Hydrogen sulfide-releasing cyclooxygenase inhibitor ATB-346 enhances motor function and reduces cortical lesion volume following traumatic brain injury in mice.[Pubmed:25472548]
J Neuroinflammation. 2014 Dec 4;11:196.
BACKGROUND: Traumatic brain injury (TBI) induces secondary injury mechanisms, including dynamic interplay between ischemic, inflammatory and cytotoxic processes.
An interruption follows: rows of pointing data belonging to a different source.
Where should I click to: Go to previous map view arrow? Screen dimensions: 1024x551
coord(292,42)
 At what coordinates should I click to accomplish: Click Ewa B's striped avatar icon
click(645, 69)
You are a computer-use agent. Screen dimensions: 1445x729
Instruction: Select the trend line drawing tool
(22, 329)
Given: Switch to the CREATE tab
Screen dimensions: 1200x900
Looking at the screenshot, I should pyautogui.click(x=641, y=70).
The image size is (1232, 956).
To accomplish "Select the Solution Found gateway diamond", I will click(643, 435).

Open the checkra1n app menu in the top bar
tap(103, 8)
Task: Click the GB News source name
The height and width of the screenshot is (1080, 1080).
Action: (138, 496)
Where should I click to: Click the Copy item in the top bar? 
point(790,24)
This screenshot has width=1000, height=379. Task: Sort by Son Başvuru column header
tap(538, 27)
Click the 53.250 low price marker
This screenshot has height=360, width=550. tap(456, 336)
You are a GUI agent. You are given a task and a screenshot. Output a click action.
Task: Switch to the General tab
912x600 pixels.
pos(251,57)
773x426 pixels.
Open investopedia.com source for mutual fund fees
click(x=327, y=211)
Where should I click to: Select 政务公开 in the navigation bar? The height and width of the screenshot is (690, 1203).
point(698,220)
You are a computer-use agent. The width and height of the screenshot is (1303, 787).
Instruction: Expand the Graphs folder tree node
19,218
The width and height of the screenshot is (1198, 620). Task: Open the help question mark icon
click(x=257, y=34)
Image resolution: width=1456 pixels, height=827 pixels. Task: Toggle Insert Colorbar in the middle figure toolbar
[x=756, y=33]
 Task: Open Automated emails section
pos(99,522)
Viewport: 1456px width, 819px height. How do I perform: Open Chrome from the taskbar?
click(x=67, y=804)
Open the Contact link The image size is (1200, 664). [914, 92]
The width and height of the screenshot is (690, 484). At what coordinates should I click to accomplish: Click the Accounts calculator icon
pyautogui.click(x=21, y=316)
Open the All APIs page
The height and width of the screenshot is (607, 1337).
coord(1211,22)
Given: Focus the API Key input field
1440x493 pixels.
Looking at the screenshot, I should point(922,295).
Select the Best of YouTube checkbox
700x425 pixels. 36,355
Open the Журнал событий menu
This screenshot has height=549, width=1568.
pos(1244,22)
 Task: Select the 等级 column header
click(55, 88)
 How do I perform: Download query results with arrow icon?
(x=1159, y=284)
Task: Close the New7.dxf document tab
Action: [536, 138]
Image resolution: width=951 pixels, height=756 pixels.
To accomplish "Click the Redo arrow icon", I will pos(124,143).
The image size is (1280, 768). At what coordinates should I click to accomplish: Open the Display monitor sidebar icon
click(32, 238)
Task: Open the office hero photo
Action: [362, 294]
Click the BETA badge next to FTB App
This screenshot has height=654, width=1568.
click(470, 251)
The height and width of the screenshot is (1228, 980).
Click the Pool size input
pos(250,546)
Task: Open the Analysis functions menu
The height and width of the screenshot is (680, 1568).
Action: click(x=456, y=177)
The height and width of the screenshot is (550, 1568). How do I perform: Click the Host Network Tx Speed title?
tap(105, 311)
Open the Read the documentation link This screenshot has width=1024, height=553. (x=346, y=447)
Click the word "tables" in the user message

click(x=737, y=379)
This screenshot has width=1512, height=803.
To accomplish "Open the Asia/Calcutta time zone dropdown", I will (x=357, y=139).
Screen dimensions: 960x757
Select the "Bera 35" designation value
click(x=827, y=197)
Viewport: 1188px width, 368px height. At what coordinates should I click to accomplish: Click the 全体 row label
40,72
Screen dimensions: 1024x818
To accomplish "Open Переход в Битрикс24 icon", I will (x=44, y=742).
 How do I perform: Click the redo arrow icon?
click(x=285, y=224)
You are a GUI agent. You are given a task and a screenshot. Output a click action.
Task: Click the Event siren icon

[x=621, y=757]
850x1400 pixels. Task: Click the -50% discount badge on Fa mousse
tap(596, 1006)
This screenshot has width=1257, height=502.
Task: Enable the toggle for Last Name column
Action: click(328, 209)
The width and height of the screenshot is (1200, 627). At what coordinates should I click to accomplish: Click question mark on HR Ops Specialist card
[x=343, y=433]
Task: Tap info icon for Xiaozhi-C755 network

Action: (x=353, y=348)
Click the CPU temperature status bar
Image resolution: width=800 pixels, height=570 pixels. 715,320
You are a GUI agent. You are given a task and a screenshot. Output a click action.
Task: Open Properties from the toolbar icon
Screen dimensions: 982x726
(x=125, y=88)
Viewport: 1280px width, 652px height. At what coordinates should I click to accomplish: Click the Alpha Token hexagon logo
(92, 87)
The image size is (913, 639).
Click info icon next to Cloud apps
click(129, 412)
We recently reported that administration of ATB-346 (2-(6-methoxynapthalen- 2-yl)-propionic acid 4-thiocarbamoyl-phenyl ester), a hydrogen sulfide-releasing cyclooxygenase inhibitor, showed marked beneficial effects in an animal model of spinal cord injury, significantly enhancing recovery of motor function and reducing the secondary inflammation and tissue injury. METHODS: Here we evaluated the neuroprotective potential of ATB-346, a hydrogen sulfide-releasing derivative of naproxen, using the controlled cortical impact (CCI) injury model in mice, one of the most common models of TBI. Moreover, the aim of the present study was to carefully investigate molecular pathways and subtypes of glial cells involved in the protective effect of ATB-346 on inflammatory reaction associated with an experimental model of TBI. In these studies, TBI was induced in mice by CCI and mice were orally administered ATB-346, naproxen (both at 30 mumol/kg) or vehicle (dimethylsulfoxide:1% carboxymethylcellulose [5:95] suspension) one and six hours after brain trauma and once daily for 10 days. RESULTS: Results revealed that ATB-346 attenuated TBI-induced brain edema, suppressed TBI-induced neural cell death and improved neurological function. ATB-346 also significantly reduced the severity of inflammation and restored neurotrophic factors that characterized the secondary events of TBI. CONCLUSIONS: These data demonstrate that ATB-346 can be efficacious in a TBI animal model by reducing the secondary inflammation and tissue injury. Therefore, ATB-346 could represent an interesting approach for the management of secondary damage following CNS diseases, counteracting behavioral changes and inflammatory process.